Stored records

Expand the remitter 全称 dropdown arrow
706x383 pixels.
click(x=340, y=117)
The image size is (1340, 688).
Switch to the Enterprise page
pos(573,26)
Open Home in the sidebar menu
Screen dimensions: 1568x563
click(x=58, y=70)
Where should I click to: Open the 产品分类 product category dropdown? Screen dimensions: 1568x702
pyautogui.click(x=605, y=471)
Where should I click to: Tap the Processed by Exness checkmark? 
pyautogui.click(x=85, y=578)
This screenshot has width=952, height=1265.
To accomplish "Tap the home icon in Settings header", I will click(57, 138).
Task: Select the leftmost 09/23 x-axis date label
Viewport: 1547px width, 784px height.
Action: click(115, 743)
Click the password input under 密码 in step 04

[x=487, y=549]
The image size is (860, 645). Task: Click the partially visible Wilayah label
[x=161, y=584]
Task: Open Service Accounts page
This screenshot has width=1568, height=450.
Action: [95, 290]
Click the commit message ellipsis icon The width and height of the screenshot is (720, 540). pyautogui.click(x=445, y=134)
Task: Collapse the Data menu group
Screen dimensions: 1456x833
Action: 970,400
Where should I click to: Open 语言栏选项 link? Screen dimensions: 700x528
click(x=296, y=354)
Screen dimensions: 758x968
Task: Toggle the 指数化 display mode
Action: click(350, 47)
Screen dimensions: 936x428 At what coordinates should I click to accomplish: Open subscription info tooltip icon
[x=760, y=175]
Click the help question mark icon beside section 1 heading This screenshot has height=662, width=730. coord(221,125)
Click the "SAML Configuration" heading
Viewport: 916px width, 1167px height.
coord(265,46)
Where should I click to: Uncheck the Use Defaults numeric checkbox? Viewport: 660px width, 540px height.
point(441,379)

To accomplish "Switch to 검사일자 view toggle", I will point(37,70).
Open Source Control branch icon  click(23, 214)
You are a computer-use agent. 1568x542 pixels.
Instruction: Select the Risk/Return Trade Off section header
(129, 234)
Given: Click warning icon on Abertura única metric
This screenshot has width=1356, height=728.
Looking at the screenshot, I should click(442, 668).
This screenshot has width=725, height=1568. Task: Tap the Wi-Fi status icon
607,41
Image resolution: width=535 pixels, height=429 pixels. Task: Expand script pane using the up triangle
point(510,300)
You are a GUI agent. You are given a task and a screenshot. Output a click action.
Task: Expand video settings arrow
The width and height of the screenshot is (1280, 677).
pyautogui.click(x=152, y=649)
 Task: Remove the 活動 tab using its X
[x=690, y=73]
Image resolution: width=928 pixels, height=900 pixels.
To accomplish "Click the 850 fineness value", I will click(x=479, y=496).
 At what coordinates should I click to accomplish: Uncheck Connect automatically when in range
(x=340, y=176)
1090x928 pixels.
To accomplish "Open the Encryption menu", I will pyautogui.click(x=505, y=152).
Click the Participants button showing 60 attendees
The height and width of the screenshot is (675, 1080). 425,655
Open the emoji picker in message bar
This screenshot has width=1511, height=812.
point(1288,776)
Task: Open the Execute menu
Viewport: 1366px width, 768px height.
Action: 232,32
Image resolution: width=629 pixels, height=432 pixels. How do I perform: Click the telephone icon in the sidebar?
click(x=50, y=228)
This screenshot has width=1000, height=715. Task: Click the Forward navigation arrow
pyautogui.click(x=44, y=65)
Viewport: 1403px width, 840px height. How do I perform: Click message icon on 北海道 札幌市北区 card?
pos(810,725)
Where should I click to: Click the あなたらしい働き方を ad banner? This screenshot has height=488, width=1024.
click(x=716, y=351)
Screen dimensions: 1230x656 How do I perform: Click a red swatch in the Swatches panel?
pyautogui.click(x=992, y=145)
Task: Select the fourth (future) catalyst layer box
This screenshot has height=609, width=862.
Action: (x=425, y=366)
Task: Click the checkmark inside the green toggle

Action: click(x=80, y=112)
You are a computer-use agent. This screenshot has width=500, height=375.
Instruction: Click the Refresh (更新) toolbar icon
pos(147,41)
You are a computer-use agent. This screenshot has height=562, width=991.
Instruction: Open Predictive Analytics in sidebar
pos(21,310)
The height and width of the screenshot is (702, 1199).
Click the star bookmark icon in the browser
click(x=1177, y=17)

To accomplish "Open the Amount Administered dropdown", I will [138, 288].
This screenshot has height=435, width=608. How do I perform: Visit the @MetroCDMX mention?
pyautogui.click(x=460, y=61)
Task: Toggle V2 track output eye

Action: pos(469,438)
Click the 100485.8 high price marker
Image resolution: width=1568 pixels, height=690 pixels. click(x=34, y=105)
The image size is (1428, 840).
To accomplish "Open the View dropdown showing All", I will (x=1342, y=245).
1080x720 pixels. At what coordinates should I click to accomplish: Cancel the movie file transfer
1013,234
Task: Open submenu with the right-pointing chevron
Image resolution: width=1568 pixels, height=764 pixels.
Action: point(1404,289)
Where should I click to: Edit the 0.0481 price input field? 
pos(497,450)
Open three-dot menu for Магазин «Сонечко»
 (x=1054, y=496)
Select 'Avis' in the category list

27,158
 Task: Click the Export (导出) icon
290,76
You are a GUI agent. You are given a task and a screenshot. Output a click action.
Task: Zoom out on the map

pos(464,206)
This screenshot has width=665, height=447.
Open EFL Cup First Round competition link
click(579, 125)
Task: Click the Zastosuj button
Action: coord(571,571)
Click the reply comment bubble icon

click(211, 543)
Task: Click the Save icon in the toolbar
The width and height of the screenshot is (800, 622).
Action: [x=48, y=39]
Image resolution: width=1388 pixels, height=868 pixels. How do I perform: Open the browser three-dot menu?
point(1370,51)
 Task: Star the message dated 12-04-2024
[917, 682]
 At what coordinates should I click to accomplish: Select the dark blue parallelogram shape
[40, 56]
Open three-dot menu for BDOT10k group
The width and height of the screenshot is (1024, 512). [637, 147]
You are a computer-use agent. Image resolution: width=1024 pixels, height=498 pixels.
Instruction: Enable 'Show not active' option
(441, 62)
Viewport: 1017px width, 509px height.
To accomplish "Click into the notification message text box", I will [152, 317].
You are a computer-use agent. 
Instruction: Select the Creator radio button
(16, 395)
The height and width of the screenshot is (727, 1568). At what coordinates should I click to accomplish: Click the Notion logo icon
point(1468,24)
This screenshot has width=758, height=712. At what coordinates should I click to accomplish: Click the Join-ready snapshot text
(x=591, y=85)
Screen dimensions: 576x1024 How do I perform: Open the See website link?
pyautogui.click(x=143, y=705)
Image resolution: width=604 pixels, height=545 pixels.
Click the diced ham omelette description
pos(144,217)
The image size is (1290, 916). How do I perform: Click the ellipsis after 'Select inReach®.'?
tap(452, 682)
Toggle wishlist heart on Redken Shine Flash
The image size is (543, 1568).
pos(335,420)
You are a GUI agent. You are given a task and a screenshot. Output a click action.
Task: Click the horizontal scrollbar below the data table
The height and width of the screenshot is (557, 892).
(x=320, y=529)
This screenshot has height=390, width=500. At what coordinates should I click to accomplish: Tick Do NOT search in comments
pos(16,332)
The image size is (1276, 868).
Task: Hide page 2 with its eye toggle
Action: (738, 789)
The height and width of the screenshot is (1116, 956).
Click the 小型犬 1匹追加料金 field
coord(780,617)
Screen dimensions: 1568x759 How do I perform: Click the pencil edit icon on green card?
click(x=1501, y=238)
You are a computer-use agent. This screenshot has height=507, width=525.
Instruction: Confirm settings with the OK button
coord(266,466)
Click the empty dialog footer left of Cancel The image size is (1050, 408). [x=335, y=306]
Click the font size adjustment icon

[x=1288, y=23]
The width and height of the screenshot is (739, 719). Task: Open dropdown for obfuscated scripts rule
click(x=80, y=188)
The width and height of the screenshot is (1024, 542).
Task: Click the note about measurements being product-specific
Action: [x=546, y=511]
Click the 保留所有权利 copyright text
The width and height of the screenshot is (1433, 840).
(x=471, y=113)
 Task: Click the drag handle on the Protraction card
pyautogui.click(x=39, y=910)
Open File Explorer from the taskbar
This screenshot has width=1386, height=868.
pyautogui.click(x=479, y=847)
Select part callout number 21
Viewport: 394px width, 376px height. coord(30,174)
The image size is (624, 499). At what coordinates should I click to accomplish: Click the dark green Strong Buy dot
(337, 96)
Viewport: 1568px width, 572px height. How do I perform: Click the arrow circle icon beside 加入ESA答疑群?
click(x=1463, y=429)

▸ DIRECTIONS FOR THIS TASK:
Beginning at the top of the records above, transcribe each line exactly up to and including the line that holds "Task: Open Service Accounts page".

▸ SOLUTION:
Expand the remitter 全称 dropdown arrow
706x383 pixels.
click(x=340, y=117)
The image size is (1340, 688).
Switch to the Enterprise page
pos(573,26)
Open Home in the sidebar menu
Screen dimensions: 1568x563
click(x=58, y=70)
Where should I click to: Open the 产品分类 product category dropdown? Screen dimensions: 1568x702
pyautogui.click(x=605, y=471)
Where should I click to: Tap the Processed by Exness checkmark? 
pyautogui.click(x=85, y=578)
This screenshot has width=952, height=1265.
To accomplish "Tap the home icon in Settings header", I will click(57, 138).
Task: Select the leftmost 09/23 x-axis date label
Viewport: 1547px width, 784px height.
Action: click(115, 743)
Click the password input under 密码 in step 04

[x=487, y=549]
The image size is (860, 645). Task: Click the partially visible Wilayah label
[x=161, y=584]
Task: Open Service Accounts page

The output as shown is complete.